Extracted data entries
******
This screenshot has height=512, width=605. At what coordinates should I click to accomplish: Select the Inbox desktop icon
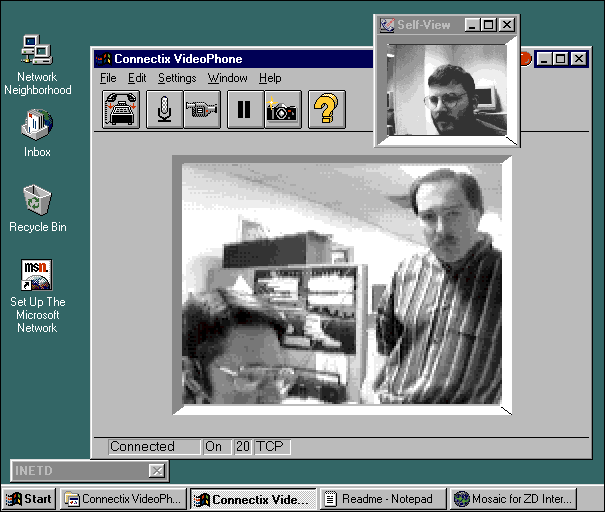(x=38, y=125)
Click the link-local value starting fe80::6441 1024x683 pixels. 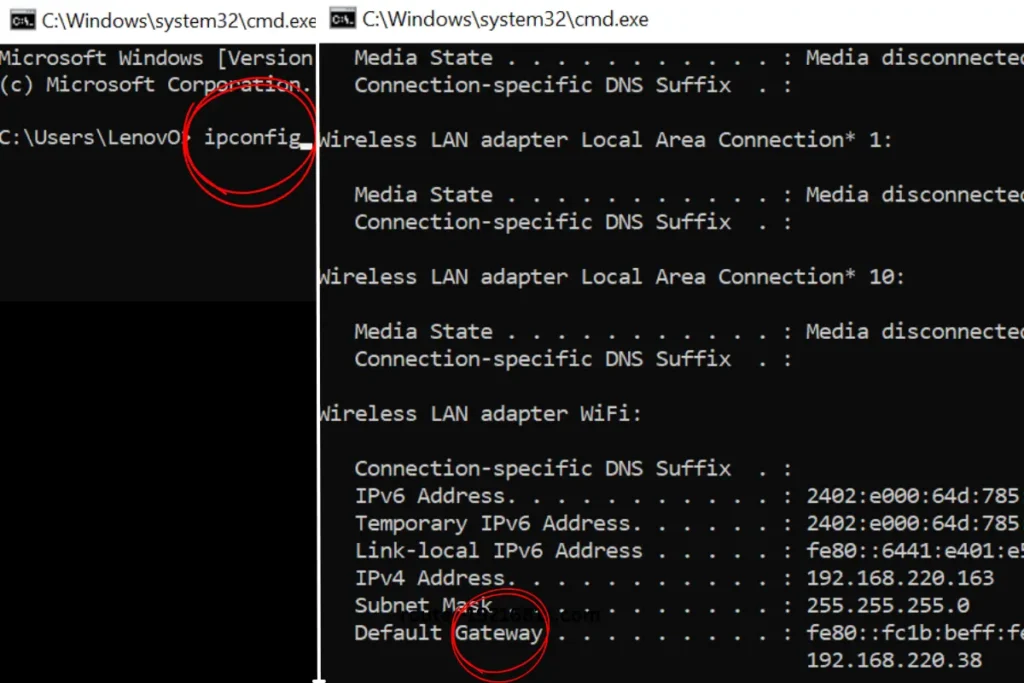[914, 551]
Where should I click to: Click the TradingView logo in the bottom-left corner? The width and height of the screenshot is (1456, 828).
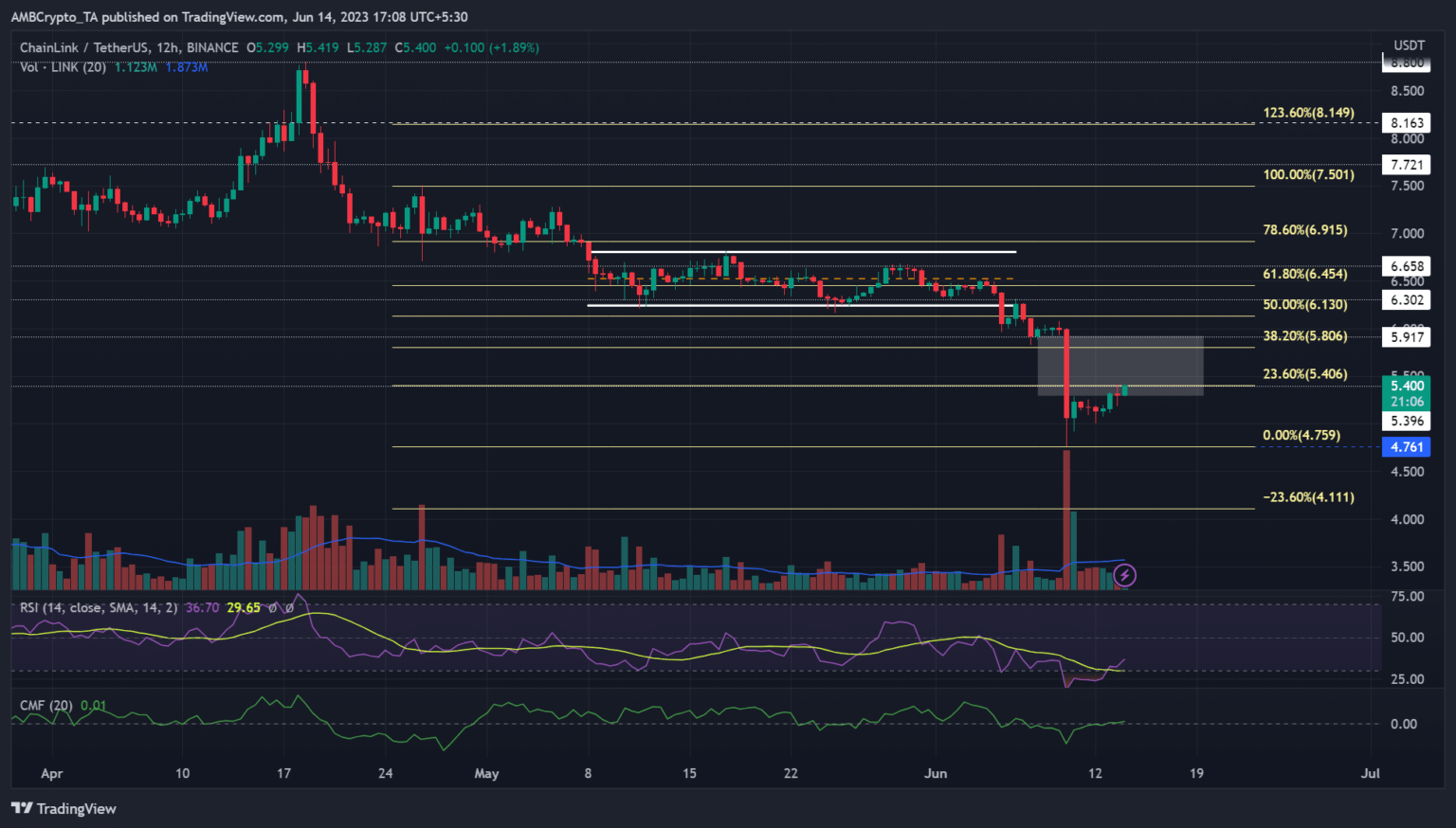(64, 808)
******
With all pictures omitted, return exactly the lines from the one containing "Where should I" through the end of the entries above.

Where should I click to: Click the TradingView logo in the bottom-left corner? The width and height of the screenshot is (1456, 828).
(64, 808)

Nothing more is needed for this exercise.